* **Task directions**:
Quote the lines below from the one containing "Given: Click the blue scrollbar at right edge" to the final line, both ends included; exclude the pictures.

(Beginning of Input for this task)

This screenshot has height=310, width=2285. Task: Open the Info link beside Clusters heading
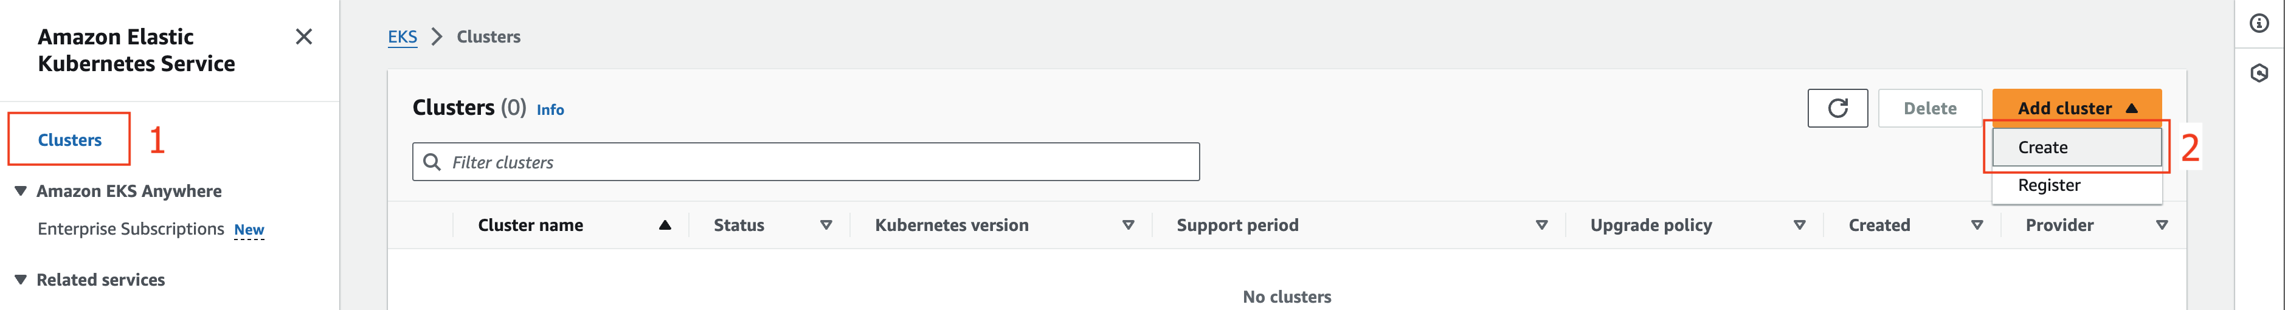point(550,110)
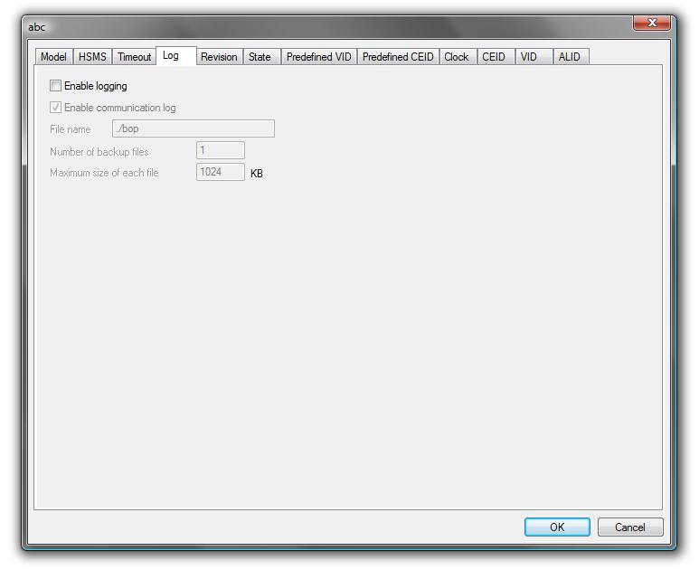
Task: Enable logging checkbox
Action: point(56,86)
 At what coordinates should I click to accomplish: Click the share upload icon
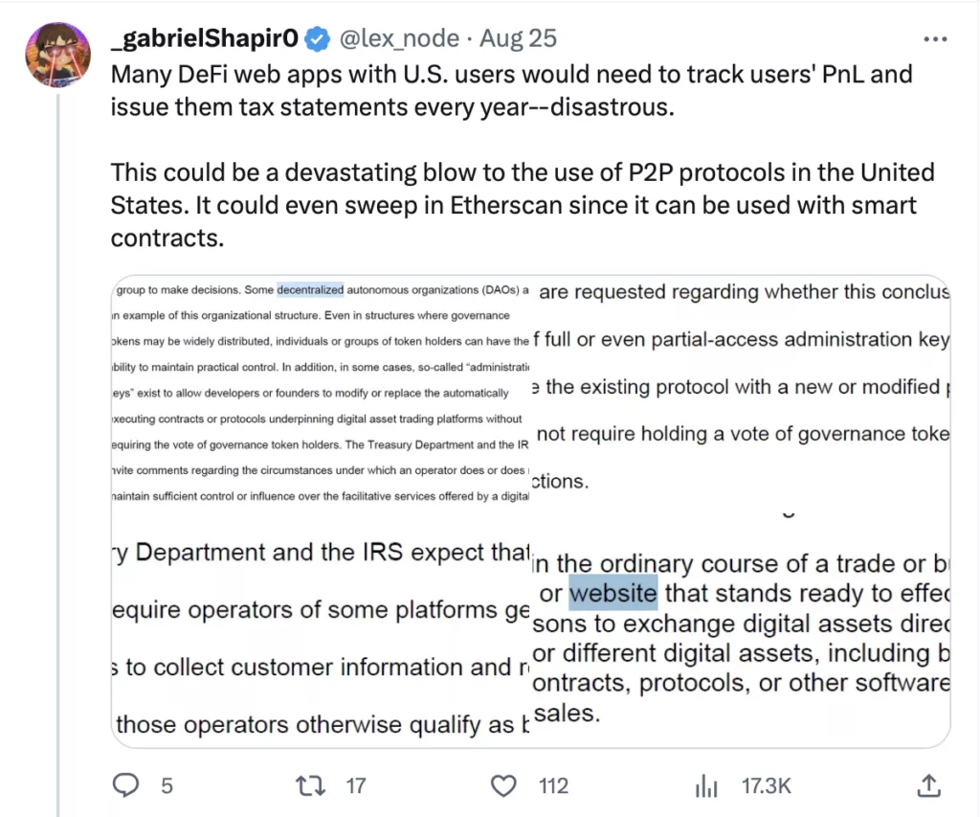point(927,786)
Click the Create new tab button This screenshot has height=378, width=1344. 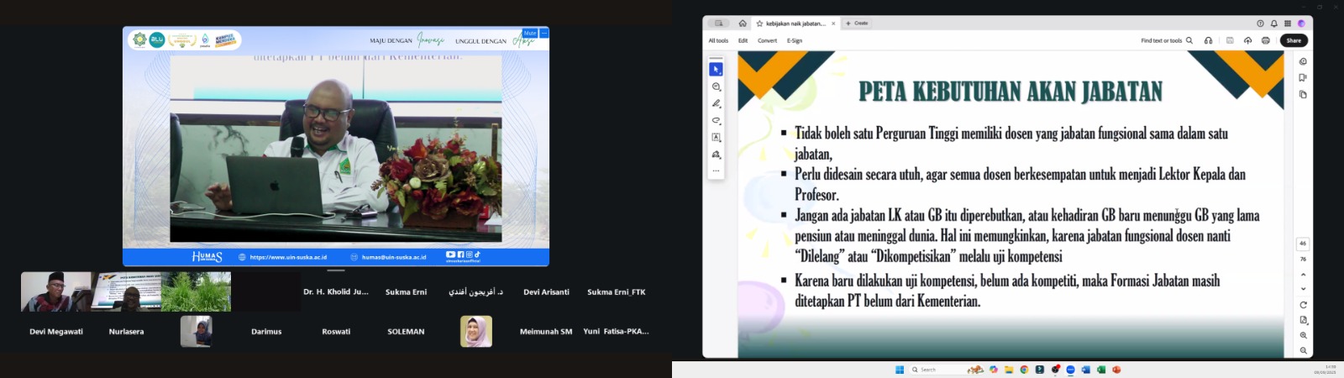[857, 24]
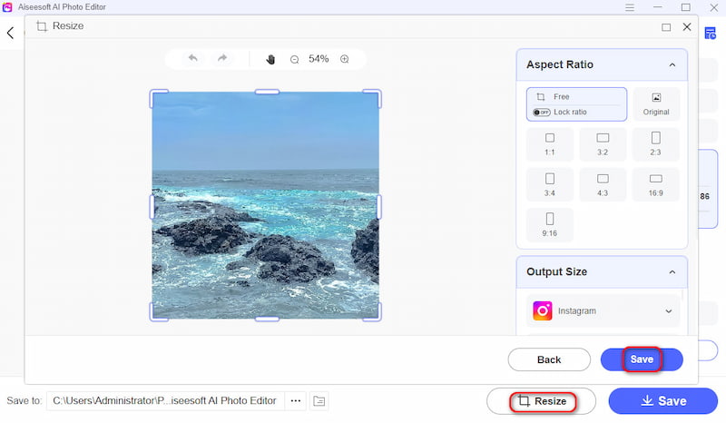Image resolution: width=726 pixels, height=423 pixels.
Task: Select the Original aspect ratio icon
Action: point(655,103)
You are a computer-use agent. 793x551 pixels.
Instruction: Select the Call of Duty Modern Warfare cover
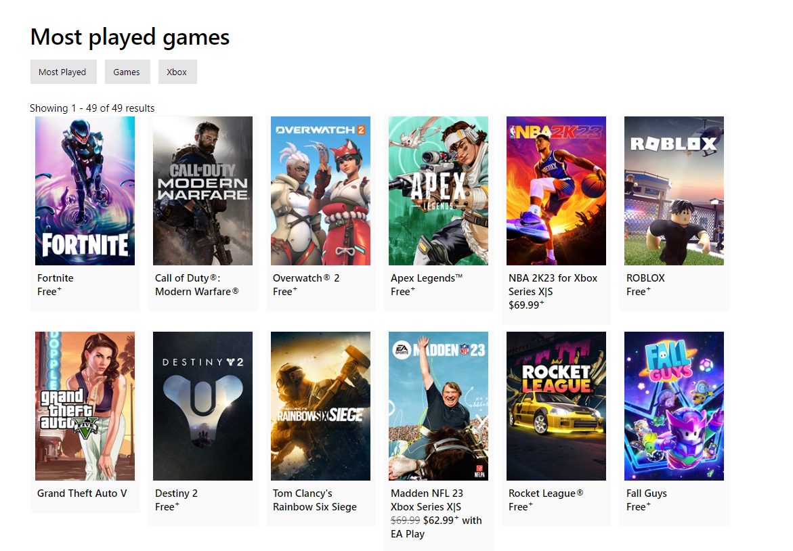[x=202, y=191]
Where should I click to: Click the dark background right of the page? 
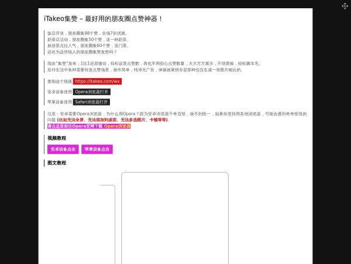(332, 147)
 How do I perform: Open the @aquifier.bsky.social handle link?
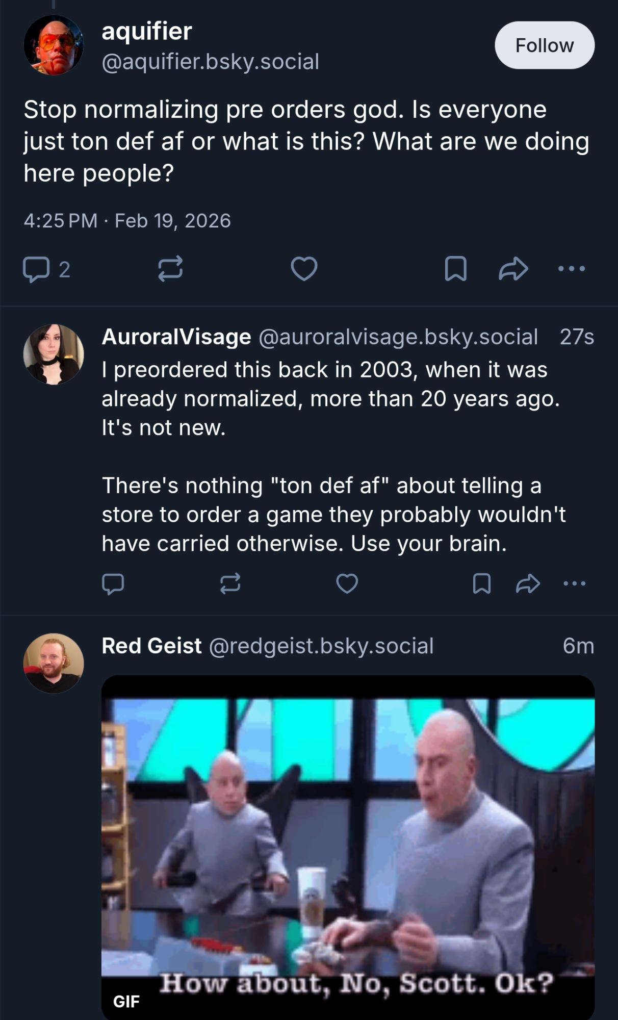[210, 62]
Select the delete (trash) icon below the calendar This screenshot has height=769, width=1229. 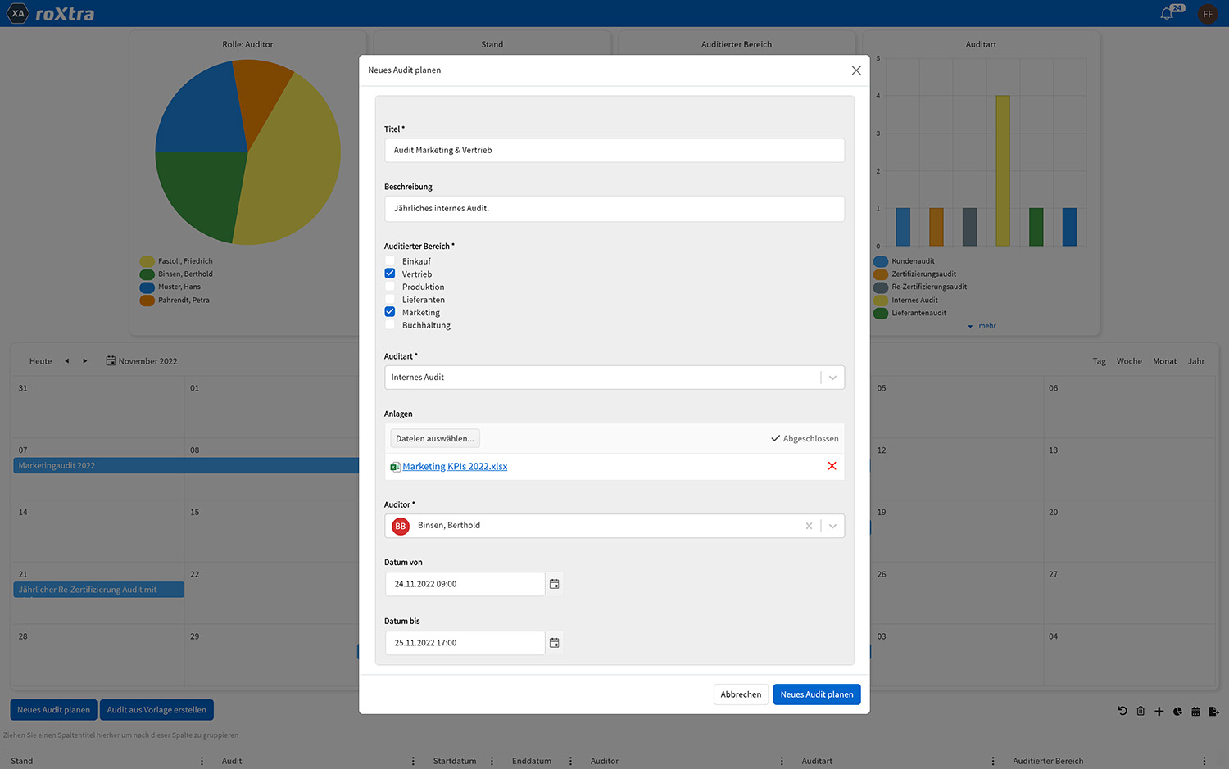click(x=1141, y=711)
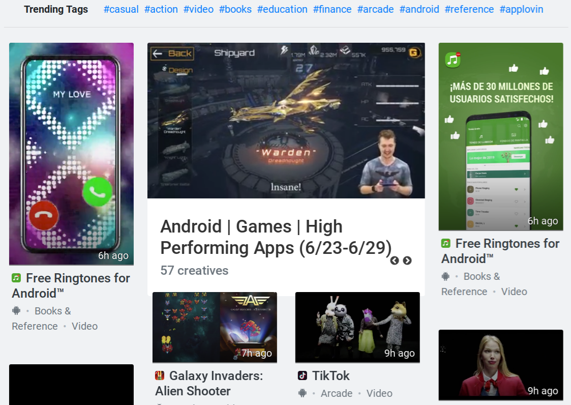Open the Android Games High Performing Apps collection
Image resolution: width=571 pixels, height=405 pixels.
tap(276, 237)
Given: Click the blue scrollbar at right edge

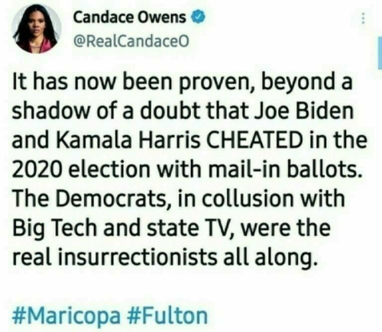Looking at the screenshot, I should 380,53.
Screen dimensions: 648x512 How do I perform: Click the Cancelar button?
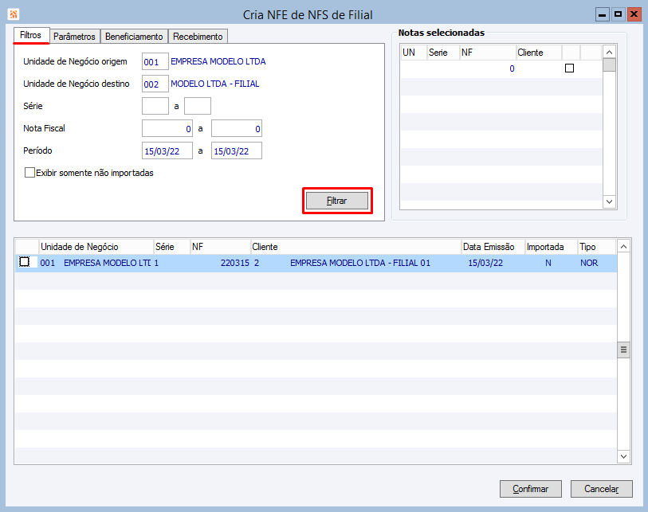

(End of Input for this task)

* **Solution**:
Given: Click the blue scrollbar at right edge

Looking at the screenshot, I should 380,53.
Screen dimensions: 648x512 How do I perform: Click the Cancelar button?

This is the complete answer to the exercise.